Scala UDF handler examples¶
This topic includes simple examples of UDF handler code written in Scala.
For information on using Scala to create a scalar UDF handler, refer to Writing a scalar UDF in Scala. For general coding guidelines, refer to General Scala UDF handler coding guidelines.
Creating and calling a simple in-line Scala UDF¶
The following statements create and call an in-line Scala UDF. This code returns the VARCHAR passed to it.
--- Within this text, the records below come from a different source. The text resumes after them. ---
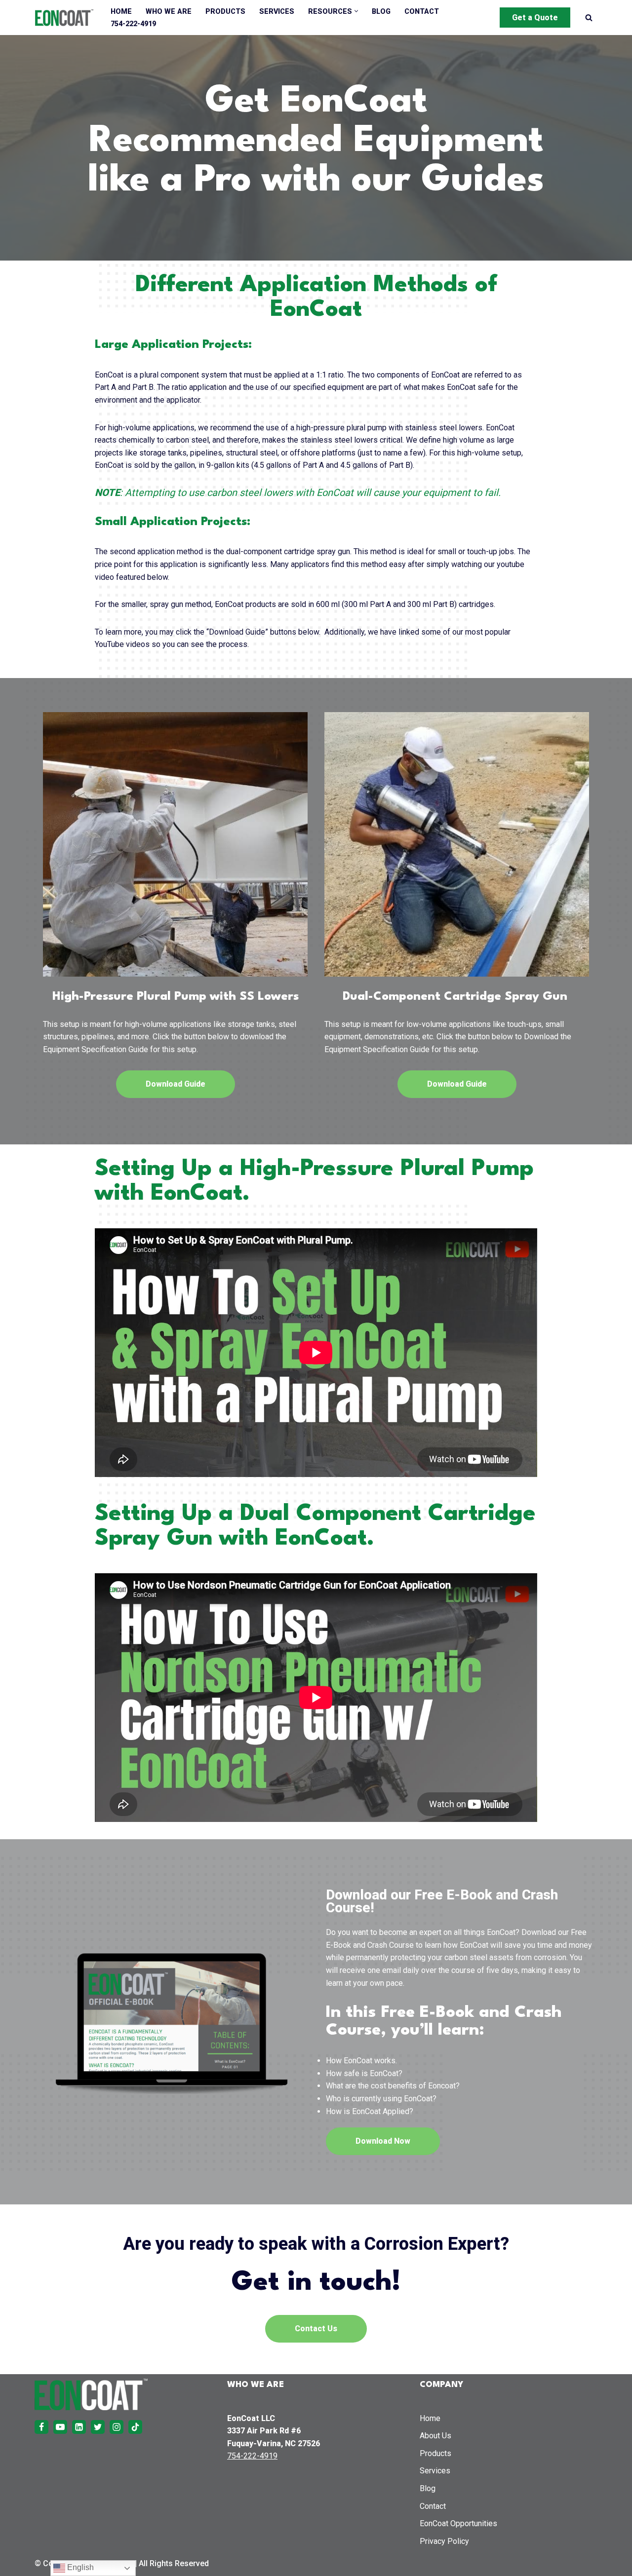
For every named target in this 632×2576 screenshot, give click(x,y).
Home (121, 11)
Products (225, 11)
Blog (381, 11)
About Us (435, 2435)
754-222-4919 (133, 24)
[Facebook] (41, 2427)
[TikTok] (135, 2427)
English (79, 2567)
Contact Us (316, 2328)
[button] (356, 11)
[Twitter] (98, 2427)
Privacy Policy (444, 2541)
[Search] (588, 17)
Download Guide (175, 1084)
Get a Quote (535, 17)
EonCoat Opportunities (458, 2523)
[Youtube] (60, 2427)
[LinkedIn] (79, 2427)
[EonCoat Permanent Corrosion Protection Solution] (64, 17)
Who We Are (169, 11)
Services (276, 11)
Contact (421, 11)
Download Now (383, 2141)
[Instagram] (116, 2427)
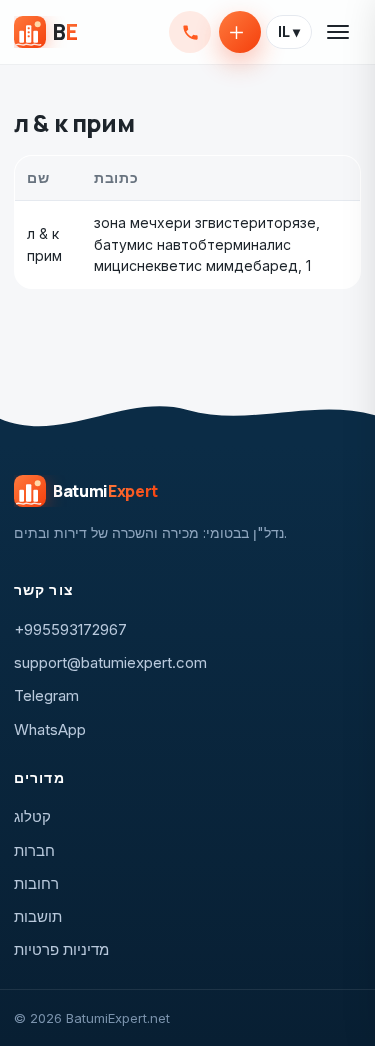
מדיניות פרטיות (61, 949)
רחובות (36, 883)
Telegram (46, 695)
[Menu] (339, 32)
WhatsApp (50, 729)
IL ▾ (289, 32)
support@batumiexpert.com (110, 662)
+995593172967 (190, 32)
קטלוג (32, 816)
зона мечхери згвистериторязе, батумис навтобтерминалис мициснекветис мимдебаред (207, 244)
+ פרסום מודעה (240, 32)
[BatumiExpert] (45, 32)
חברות (34, 850)
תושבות (38, 916)
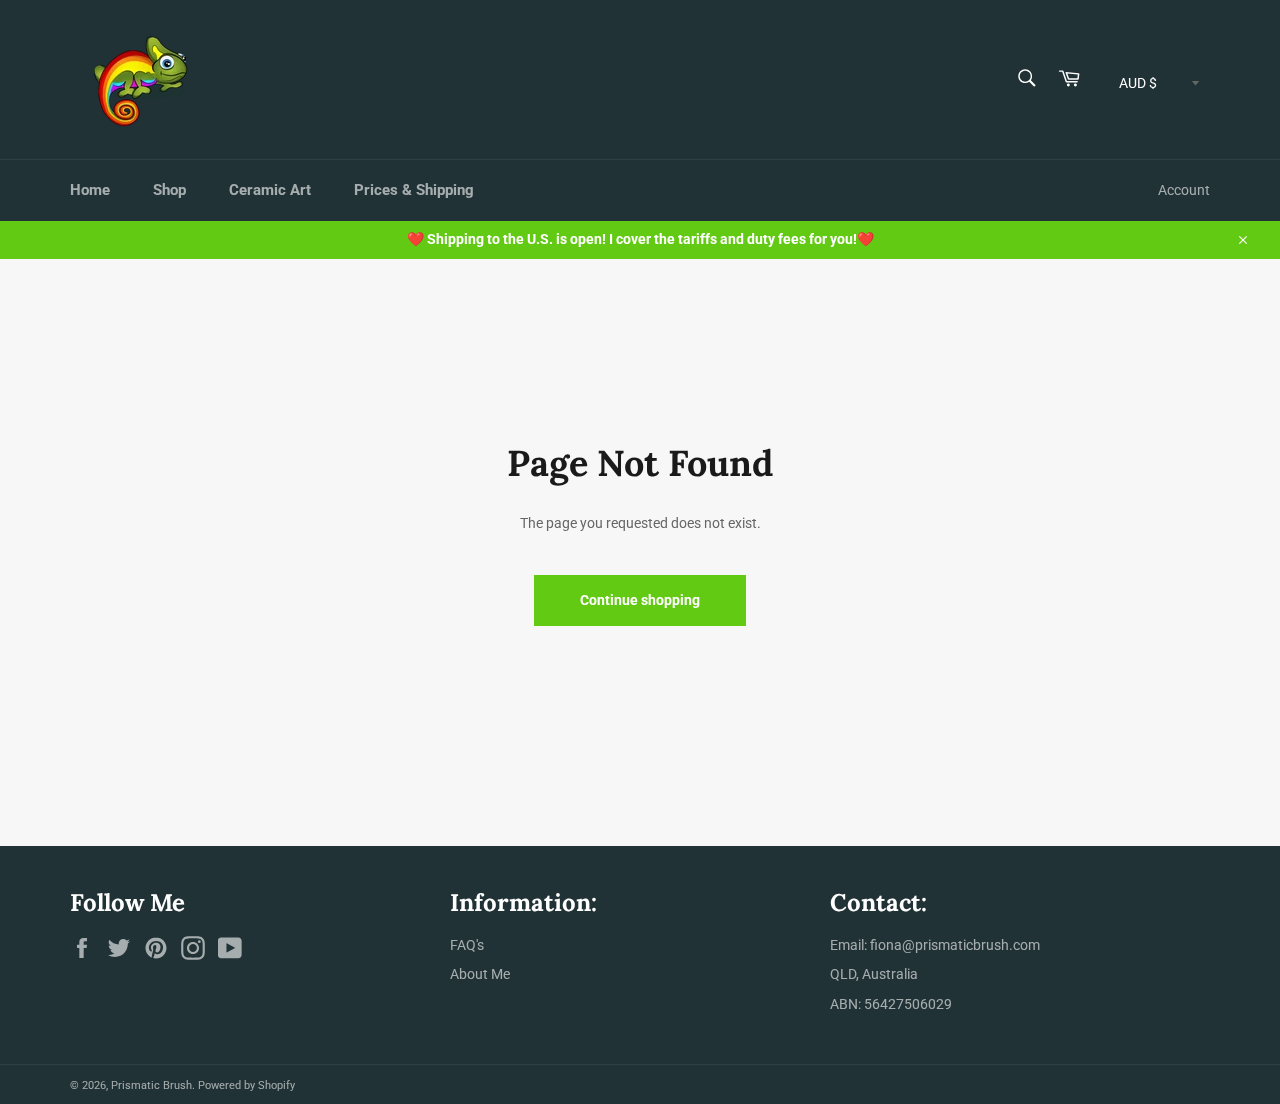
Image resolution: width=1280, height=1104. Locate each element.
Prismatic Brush (151, 1085)
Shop (169, 190)
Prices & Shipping (414, 190)
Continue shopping (640, 600)
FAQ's (467, 945)
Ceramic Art (270, 190)
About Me (480, 974)
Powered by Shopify (246, 1085)
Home (90, 190)
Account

This function is declared with the optional CALLED ON NULL INPUT
clause to indicate that the function is
called even if the value of the input is NULL. (This function would return NULL with or without this clause, but
you could modify the code to handle NULL another way, for example, to return an empty string.)
Create the UDF¶
CREATE OR REPLACE FUNCTION echo_varchar(x VARCHAR)
RETURNS VARCHAR
LANGUAGE SCALA
CALLED ON NULL INPUT
RUNTIME_VERSION = 2.12
HANDLER='Echo.echoVarchar'
AS
$$
class Echo {
def echoVarchar(x : String): String = {
return x
}
}
$$;
Call the UDF¶
SELECT echo_varchar('Hello');
Passing a NULL to an in-line Scala UDF¶
This uses the echo_varchar()
UDF defined above. The SQL NULL
value is implicitly converted to
Scala Null, and that Scala Null
is returned and implicitly converted
back to SQL NULL
:
Call the UDF:
SELECT echo_varchar(NULL);
Returning NULL explicitly from an in-line UDF¶
The following code shows how to return a NULL value explicitly. The Scala value Null
is converted to
SQL NULL
.
Create the UDF¶
CREATE OR REPLACE FUNCTION return_a_null()
RETURNS VARCHAR
LANGUAGE SCALA
RUNTIME_VERSION = 2.12
HANDLER='TemporaryTestLibrary.returnNull'
AS
$$
class TemporaryTestLibrary {
def returnNull(): String = {
return null
}
}
$$;
Call the UDF¶
SELECT return_a_null();
Passing an OBJECT to an in-line Scala UDF¶
The following example uses the SQL OBJECT data type and the corresponding Scala
data type (Map[String, String]
), and extracts a value from the OBJECT. This example also shows that you
can pass multiple parameters to a Scala UDF.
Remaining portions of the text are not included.